The magic doesn’t seem to have any rules, which is odd to me.  Kelsea & Andalie have visions but they’re not consistent. Mace apparently is a good judge of character for some reason but can’t figure out who traitor is among his own men. Oookkay. The Fetch has some mystical/magical powers about him, too, though they’re not explained at all. Speaking of the Fetch, I loved him.  I loved his interactions with Kelsea and one of my favorite scenes was when they were together with his men playing cards and telling stories.  If there was more Fetch and less unnecessary characters like the Gate Guard obsessing over his wife, Allie, I think I would like this more.

This is hard for me to rate because while they’re a lot of things wrong with it, I did enjoy reading it. I honestly liked the beginning of this. I had high hopes.  It was compelling and though I spent a lot of time confused, it was also easy enough to disregard all the plot holes & inconsistencies and just enjoy reading it. I’m curious and interested despite everything.
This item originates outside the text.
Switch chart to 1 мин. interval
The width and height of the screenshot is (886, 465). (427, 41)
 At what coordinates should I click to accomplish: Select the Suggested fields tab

Over all, I liked the intrigue and the uncertainty.  I enjoyed watching Kelsea come into her own as a ruler.  I’m very interesting in learning more about the Fetch and yes, I’m a bit curious to find out who Kelsea’s dad turns out to be. However, the more I think about it, the more I wonder what it could have been like if there was more world-building and if things were more clear and less uncertain.  This is the first in a trilogy, this novel should be the one to answer our questions about the setting yet it did no such thing.  I hold out hope that Erika Johansen develops everything that was lacking in this installment for the next two. If she can get better, then I know I didn’t waste my time.

There is currently a movie in development.  It’s rumored to star Emma Watson.  While I love Emma, unless she gains weight and is made up to not be her gorgeous self, I don’t like this casting choice.  Kelsea is plump and not attractive.  Many of the characters comment on it. No one would ever say that about Emma Watson. I will be eagerly awaiting casting choices and news of the film, however.  I will always watch a movie with Emma in it and this will be no exception even though I really don’t know how this is going to work.  Until then, I’ll occupy my time with The Invasion of the Tearling, the second book in this series which I will getting from my library. I own this novel but I got it from a thrift store, thank goodness.


2 thoughts on “Queen of the Tearling

  1. This book sounds very confused, from worldbuilding to magic to even the villain. I’ve seen the book around the blogosphere quite a bit but have avoided it even though I love fantasy due to reading these reasons over and over. If it does indeed become a movie, though, I might have to bite and read it haha. Fantastic and thorough review!